Task to carry out> Please return all the records exactly, with nothing left out.

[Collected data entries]

|---|

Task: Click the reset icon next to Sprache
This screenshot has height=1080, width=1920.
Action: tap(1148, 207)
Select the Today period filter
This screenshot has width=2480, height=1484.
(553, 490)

|---|

Result of the exercise>
Task: Click the reset icon next to Sprache
This screenshot has height=1080, width=1920.
Action: tap(1148, 207)
Select the Today period filter
This screenshot has width=2480, height=1484.
(553, 490)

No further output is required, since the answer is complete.